More on the irrelevance of Everett's research to UG, and a long critical review of Wolfe's lousy book

Here are two pieces you might find interesting.

First, Chomsky has recently been interviewed by the NYT about the Everett/Wolfe junk we have spent far too much time on (Thx to Chomsky for the quote). Here he is asked about Everett's work.

You have mentioned one paragraph that Wolfe got right in his book...what was in that paragraph? Was it an explanation of your work? Why do you think we're seeing this resurgence of analysis? You must get fairly tired of defending your work?!
It was a paragraph in which he quoted my explanation to him of why his crucial example, the Amazonian language Piraha, is completely irrelevant to his conclusions and claims.  The reason is quite simple.  Whether the alleged facts about the language are correct or not (apparently not), they are about the language, not the faculty of language, while the general principles he thinks are being challenged have to do with the faculty of language, explicitly and unambiguously, including the work he cites, and speakers of this language share the common human faculty of language, of course, as illustrated by their fluency in Portuguese.  So his entire article and book are irrelevant to his claims.  To take an analogy, if some tribe were found in which everyone wears a black patch over one eye, it would have no bearing on the study of binocular vision in the human visual system.  The problems in this work extend far beyond the total irrelevance of his examples to his claims, but I won’t elaborate here.I’ve been defending the legitimacy of this work, extensively and in print, for 60 years.  In earlier years the discussion were with serious philosophers, linguists, cognitive scientists.  I’m sorry to see that the resurgence you mention does not begin to approximate that level, one reason why unlike earlier years, I don’t bother to respond unless asked.
I have italicized the most important point: Note: it does not matter if Everett is right because his claims are irrelevant even if correct. This is the critical point and one that has, sadly, been obscured in most discussions.

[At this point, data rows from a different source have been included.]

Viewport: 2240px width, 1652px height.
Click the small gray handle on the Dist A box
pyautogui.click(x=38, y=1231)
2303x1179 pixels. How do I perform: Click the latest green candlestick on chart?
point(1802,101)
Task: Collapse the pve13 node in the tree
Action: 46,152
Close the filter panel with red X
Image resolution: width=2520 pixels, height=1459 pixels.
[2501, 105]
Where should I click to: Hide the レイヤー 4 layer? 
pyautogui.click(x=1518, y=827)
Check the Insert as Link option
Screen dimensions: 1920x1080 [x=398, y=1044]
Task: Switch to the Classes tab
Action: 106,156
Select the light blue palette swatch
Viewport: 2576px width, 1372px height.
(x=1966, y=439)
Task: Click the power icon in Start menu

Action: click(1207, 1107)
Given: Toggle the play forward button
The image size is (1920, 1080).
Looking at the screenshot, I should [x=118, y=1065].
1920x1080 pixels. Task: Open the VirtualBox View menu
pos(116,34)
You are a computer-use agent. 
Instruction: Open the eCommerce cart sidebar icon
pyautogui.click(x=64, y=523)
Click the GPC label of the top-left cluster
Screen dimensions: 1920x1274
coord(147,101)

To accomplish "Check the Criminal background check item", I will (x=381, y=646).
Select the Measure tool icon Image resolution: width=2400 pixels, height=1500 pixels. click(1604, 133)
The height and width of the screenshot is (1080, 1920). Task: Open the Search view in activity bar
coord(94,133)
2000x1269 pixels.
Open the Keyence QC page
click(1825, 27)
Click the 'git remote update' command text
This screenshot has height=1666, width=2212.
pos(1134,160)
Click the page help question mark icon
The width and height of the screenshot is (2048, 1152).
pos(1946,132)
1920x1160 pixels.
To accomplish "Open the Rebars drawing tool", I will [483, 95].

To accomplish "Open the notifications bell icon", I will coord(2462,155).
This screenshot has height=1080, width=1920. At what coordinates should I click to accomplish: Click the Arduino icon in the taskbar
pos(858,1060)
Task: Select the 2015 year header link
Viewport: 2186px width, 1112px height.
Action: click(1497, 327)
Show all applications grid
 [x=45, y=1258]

Not that the point has not been made. It has been. Rather, the point is quickly made and then the falsity of Everett's claims are discussed at length. This leaves the appearance that the empirical issues matter to the big point at hand. How? Because the space dedicated to the arguing for their falsity swamps that dedicated to their irrelevance. People conclude that if it really didn't matter then why spend all that time worrying about whether the claims are true. Chomsky's reply is economical and to the point. My suggestion: if you really want to debate the ins and outs of Piraha do so in a separate very technical paper that makes clear that it has nothing to do with UG.

Here is a second review online of Wolfe's book brought to my attention by Peter Ludlow. It is very amusing. I especially like the last paragraph for it identifies the real scandal in all of this.
I’m not worried about Chomsky, however, no more than I’m worried about Darwin’s position in future histories of science. Chomsky’s position too will be just fine. I do worry about how we will look in those histories, however. Because from where I sit the rampant anti-intellectual responses and the failures to distinguish nonsense from solid science in the attacks on Chomsky’s work look more like harbingers of a new dark age, one that rejects thoughtful scientific probes into human nature and levels charges of a new kind of apostasy– the apostasy of using one’s mind instead of gut instinct. And I suspect that, from the perspective of future intellectual historians, Chomsky’s ability to produce this last great piece of work against the backdrop of our new dark age will make his achievements seem all the more impressive.
The shoddiness of our high brow press is the real scandal, and it is one that deserves much more serious attention.